Dataset =>

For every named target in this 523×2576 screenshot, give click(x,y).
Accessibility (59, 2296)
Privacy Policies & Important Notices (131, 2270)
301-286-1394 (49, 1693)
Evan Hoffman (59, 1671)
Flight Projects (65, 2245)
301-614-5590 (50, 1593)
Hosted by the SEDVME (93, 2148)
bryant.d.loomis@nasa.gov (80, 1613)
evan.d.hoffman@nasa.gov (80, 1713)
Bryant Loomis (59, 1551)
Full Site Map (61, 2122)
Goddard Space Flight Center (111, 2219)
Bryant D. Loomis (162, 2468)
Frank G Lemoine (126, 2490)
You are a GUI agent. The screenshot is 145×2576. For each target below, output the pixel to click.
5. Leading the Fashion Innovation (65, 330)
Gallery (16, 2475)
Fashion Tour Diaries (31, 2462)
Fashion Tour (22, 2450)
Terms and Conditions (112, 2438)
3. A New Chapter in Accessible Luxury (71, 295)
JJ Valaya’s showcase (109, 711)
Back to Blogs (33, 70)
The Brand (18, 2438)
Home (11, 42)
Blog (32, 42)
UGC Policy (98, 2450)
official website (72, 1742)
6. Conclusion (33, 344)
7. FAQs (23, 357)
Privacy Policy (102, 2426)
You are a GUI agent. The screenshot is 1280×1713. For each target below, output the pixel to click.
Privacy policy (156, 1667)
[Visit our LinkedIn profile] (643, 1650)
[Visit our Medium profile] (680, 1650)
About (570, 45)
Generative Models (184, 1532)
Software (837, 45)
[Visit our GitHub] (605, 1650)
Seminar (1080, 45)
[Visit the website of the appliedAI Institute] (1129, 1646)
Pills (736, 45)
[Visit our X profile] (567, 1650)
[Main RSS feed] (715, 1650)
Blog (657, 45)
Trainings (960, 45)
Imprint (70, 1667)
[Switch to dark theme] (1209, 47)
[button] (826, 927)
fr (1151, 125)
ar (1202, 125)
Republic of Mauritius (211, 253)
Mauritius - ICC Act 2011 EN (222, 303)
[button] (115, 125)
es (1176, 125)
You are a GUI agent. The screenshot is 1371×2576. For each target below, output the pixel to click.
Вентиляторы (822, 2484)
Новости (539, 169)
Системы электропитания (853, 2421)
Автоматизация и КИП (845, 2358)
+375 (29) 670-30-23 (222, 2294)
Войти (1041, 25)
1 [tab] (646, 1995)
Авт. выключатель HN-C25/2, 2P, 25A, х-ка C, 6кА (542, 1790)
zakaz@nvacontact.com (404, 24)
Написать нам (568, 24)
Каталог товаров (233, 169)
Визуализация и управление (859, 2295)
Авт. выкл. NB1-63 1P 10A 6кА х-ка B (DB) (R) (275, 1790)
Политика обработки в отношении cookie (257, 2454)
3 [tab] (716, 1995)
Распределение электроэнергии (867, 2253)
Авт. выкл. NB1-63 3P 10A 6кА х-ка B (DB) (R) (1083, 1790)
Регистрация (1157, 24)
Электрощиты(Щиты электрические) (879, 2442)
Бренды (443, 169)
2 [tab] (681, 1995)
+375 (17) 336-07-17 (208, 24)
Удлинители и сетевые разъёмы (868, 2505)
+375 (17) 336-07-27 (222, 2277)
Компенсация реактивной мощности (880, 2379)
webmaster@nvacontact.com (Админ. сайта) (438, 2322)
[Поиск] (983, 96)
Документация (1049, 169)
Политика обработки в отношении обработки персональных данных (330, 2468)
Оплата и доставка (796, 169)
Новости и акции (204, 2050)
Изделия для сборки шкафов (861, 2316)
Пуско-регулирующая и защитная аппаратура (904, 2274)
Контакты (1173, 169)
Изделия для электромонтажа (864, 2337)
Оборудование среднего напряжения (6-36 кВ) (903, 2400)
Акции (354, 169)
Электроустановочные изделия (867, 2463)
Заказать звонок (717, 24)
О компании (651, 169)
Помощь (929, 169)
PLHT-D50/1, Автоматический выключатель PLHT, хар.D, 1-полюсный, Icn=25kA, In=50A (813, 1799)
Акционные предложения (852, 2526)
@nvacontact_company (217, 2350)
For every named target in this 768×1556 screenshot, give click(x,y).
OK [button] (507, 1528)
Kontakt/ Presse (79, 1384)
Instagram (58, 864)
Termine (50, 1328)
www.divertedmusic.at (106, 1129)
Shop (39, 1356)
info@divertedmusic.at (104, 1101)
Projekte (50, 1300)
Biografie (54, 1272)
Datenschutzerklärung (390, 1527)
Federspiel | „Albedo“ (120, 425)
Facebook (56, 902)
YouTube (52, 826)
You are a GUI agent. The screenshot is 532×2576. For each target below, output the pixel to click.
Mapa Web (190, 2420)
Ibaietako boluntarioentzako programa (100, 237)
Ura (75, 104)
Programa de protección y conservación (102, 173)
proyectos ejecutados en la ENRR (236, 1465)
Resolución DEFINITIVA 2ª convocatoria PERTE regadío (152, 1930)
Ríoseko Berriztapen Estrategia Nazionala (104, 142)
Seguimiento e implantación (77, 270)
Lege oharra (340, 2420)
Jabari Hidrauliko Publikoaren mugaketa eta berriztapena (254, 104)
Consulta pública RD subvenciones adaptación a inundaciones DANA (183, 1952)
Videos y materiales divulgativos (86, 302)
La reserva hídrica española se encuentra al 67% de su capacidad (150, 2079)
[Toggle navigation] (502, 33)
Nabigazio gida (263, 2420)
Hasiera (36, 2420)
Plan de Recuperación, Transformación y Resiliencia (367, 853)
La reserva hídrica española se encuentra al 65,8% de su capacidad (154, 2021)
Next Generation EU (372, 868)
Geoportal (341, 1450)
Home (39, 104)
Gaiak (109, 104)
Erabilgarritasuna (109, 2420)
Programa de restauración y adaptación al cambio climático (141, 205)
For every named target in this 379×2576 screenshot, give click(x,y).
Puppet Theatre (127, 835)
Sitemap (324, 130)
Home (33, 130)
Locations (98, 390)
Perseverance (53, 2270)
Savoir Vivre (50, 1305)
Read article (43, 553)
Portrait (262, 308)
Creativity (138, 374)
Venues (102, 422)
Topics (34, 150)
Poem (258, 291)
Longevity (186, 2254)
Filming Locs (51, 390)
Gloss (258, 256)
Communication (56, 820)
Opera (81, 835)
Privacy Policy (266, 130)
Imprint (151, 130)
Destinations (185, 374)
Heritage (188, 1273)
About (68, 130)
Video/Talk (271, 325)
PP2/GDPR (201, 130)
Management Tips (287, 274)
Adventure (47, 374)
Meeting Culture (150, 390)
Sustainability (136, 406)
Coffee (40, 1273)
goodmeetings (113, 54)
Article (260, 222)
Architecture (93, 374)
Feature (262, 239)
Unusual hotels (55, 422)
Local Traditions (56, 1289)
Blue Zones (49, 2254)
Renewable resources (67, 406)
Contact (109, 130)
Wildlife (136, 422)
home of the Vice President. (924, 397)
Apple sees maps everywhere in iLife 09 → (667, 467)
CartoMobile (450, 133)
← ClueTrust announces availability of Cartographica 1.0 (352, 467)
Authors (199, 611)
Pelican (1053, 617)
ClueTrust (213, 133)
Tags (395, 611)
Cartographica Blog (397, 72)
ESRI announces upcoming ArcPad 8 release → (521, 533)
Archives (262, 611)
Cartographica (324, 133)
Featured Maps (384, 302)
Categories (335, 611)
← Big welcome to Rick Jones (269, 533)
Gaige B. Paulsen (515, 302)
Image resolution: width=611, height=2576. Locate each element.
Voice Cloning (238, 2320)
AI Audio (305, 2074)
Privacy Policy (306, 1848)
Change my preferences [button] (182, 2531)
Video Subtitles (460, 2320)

Work to do => Can you copy every item above verbatim, changing nothing?

The result =>
For every named target in this 523×2576 screenshot, give click(x,y).
Accessibility (59, 2296)
Privacy Policies & Important Notices (131, 2270)
301-286-1394 (49, 1693)
Evan Hoffman (59, 1671)
Flight Projects (65, 2245)
301-614-5590 (50, 1593)
Hosted by the SEDVME (93, 2148)
bryant.d.loomis@nasa.gov (80, 1613)
evan.d.hoffman@nasa.gov (80, 1713)
Bryant Loomis (59, 1551)
Full Site Map (61, 2122)
Goddard Space Flight Center (111, 2219)
Bryant D. Loomis (162, 2468)
Frank G Lemoine (126, 2490)
You are a GUI agent. The screenshot is 145×2576. For each target below, output the pixel to click.
5. Leading the Fashion Innovation (65, 330)
Gallery (16, 2475)
Fashion Tour Diaries (31, 2462)
Fashion Tour (22, 2450)
Terms and Conditions (112, 2438)
3. A New Chapter in Accessible Luxury (71, 295)
JJ Valaya’s showcase (109, 711)
Back to Blogs (33, 70)
The Brand (18, 2438)
Home (11, 42)
Blog (32, 42)
UGC Policy (98, 2450)
official website (72, 1742)
6. Conclusion (33, 344)
7. FAQs (23, 357)
Privacy Policy (102, 2426)
You are a GUI agent. The screenshot is 1280×1713. For each target below, output the pixel to click.
Privacy policy (156, 1667)
[Visit our LinkedIn profile] (643, 1650)
[Visit our Medium profile] (680, 1650)
About (570, 45)
Generative Models (184, 1532)
Software (837, 45)
[Visit our GitHub] (605, 1650)
Seminar (1080, 45)
[Visit the website of the appliedAI Institute] (1129, 1646)
Pills (736, 45)
[Visit our X profile] (567, 1650)
[Main RSS feed] (715, 1650)
Blog (657, 45)
Trainings (960, 45)
Imprint (70, 1667)
[Switch to dark theme] (1209, 47)
[button] (826, 927)
fr (1151, 125)
ar (1202, 125)
Republic of Mauritius (211, 253)
Mauritius - ICC Act 2011 EN (222, 303)
[button] (115, 125)
es (1176, 125)
You are a GUI agent. The screenshot is 1371×2576. For each target below, output the pixel to click.
Вентиляторы (822, 2484)
Новости (539, 169)
Системы электропитания (853, 2421)
Автоматизация и КИП (845, 2358)
+375 (29) 670-30-23 (222, 2294)
Войти (1041, 25)
1 [tab] (646, 1995)
Авт. выключатель HN-C25/2, 2P, 25A, х-ка C, 6кА (542, 1790)
zakaz@nvacontact.com (404, 24)
Написать нам (568, 24)
Каталог товаров (233, 169)
Визуализация и управление (859, 2295)
Авт. выкл. NB1-63 1P 10A 6кА х-ка B (DB) (R) (275, 1790)
Политика обработки в отношении cookie (257, 2454)
3 [tab] (716, 1995)
Распределение электроэнергии (867, 2253)
Авт. выкл. NB1-63 3P 10A 6кА х-ка B (DB) (R) (1083, 1790)
Регистрация (1157, 24)
Электрощиты(Щиты электрические) (879, 2442)
Бренды (443, 169)
2 [tab] (681, 1995)
+375 (17) 336-07-17 (208, 24)
Удлинители и сетевые разъёмы (868, 2505)
+375 (17) 336-07-27 (222, 2277)
Компенсация реактивной мощности (880, 2379)
webmaster@nvacontact.com (Админ. сайта) (438, 2322)
[Поиск] (983, 96)
Документация (1049, 169)
Политика обработки в отношении обработки персональных данных (330, 2468)
Оплата и доставка (796, 169)
Новости и акции (204, 2050)
Изделия для сборки шкафов (861, 2316)
Пуско-регулирующая и защитная аппаратура (904, 2274)
Контакты (1173, 169)
Изделия для электромонтажа (864, 2337)
Оборудование среднего напряжения (6-36 кВ) (903, 2400)
Акции (354, 169)
Электроустановочные изделия (867, 2463)
Заказать звонок (717, 24)
О компании (651, 169)
Помощь (929, 169)
PLHT-D50/1, Автоматический выключатель PLHT, хар.D, 1-полюсный, Icn=25kA, In=50A (813, 1799)
Акционные предложения (852, 2526)
@nvacontact_company (217, 2350)
For every named target in this 768×1556 screenshot, give click(x,y).
OK [button] (507, 1528)
Kontakt/ Presse (79, 1384)
Instagram (58, 864)
Termine (50, 1328)
www.divertedmusic.at (106, 1129)
Shop (39, 1356)
info@divertedmusic.at (104, 1101)
Projekte (50, 1300)
Biografie (54, 1272)
Datenschutzerklärung (390, 1527)
Federspiel | „Albedo“ (120, 425)
Facebook (56, 902)
YouTube (52, 826)
You are a GUI agent. The screenshot is 532×2576. For each target below, output the pixel to click.
Mapa Web (190, 2420)
Ibaietako boluntarioentzako programa (100, 237)
Ura (75, 104)
Programa de protección y conservación (102, 173)
proyectos ejecutados en la ENRR (236, 1465)
Resolución DEFINITIVA 2ª convocatoria PERTE regadío (152, 1930)
Ríoseko Berriztapen Estrategia Nazionala (104, 142)
Seguimiento e implantación (77, 270)
Lege oharra (340, 2420)
Jabari Hidrauliko Publikoaren mugaketa eta berriztapena (254, 104)
Consulta pública RD subvenciones adaptación a inundaciones DANA (183, 1952)
Videos y materiales divulgativos (86, 302)
La reserva hídrica española se encuentra al 67% de su capacidad (150, 2079)
[Toggle navigation] (502, 33)
Nabigazio gida (263, 2420)
Hasiera (36, 2420)
Plan de Recuperación, Transformación y Resiliencia (367, 853)
La reserva hídrica española se encuentra al 65,8% de su capacidad (154, 2021)
Next Generation EU (372, 868)
Geoportal (341, 1450)
Home (39, 104)
Gaiak (109, 104)
Erabilgarritasuna (109, 2420)
Programa de restauración y adaptación al cambio climático (141, 205)
For every named target in this 379×2576 screenshot, give click(x,y).
Puppet Theatre (127, 835)
Sitemap (324, 130)
Home (33, 130)
Locations (98, 390)
Perseverance (53, 2270)
Savoir Vivre (50, 1305)
Read article (43, 553)
Portrait (262, 308)
Creativity (138, 374)
Venues (102, 422)
Topics (34, 150)
Poem (258, 291)
Longevity (186, 2254)
Filming Locs (51, 390)
Gloss (258, 256)
Communication (56, 820)
Opera (81, 835)
Privacy Policy (266, 130)
Imprint (151, 130)
Destinations (185, 374)
Heritage (188, 1273)
About (68, 130)
Video/Talk (271, 325)
PP2/GDPR (201, 130)
Management Tips (287, 274)
Adventure (47, 374)
Meeting Culture (150, 390)
Sustainability (136, 406)
Coffee (40, 1273)
goodmeetings (113, 54)
Article (260, 222)
Architecture (93, 374)
Feature (262, 239)
Unusual hotels (55, 422)
Local Traditions (56, 1289)
Blue Zones (49, 2254)
Renewable resources (67, 406)
Contact (109, 130)
Wildlife (136, 422)
home of the Vice President. (924, 397)
Apple sees maps everywhere in iLife 09 → (667, 467)
CartoMobile (450, 133)
← ClueTrust announces availability of Cartographica 1.0 (352, 467)
Authors (199, 611)
Pelican (1053, 617)
ClueTrust (213, 133)
Tags (395, 611)
Cartographica Blog (397, 72)
ESRI announces upcoming ArcPad 8 release → (521, 533)
Archives (262, 611)
Cartographica (324, 133)
Featured Maps (384, 302)
Categories (335, 611)
← Big welcome to Rick Jones (269, 533)
Gaige B. Paulsen (515, 302)
Image resolution: width=611, height=2576. Locate each element.
Voice Cloning (238, 2320)
AI Audio (305, 2074)
Privacy Policy (306, 1848)
Change my preferences [button] (182, 2531)
Video Subtitles (460, 2320)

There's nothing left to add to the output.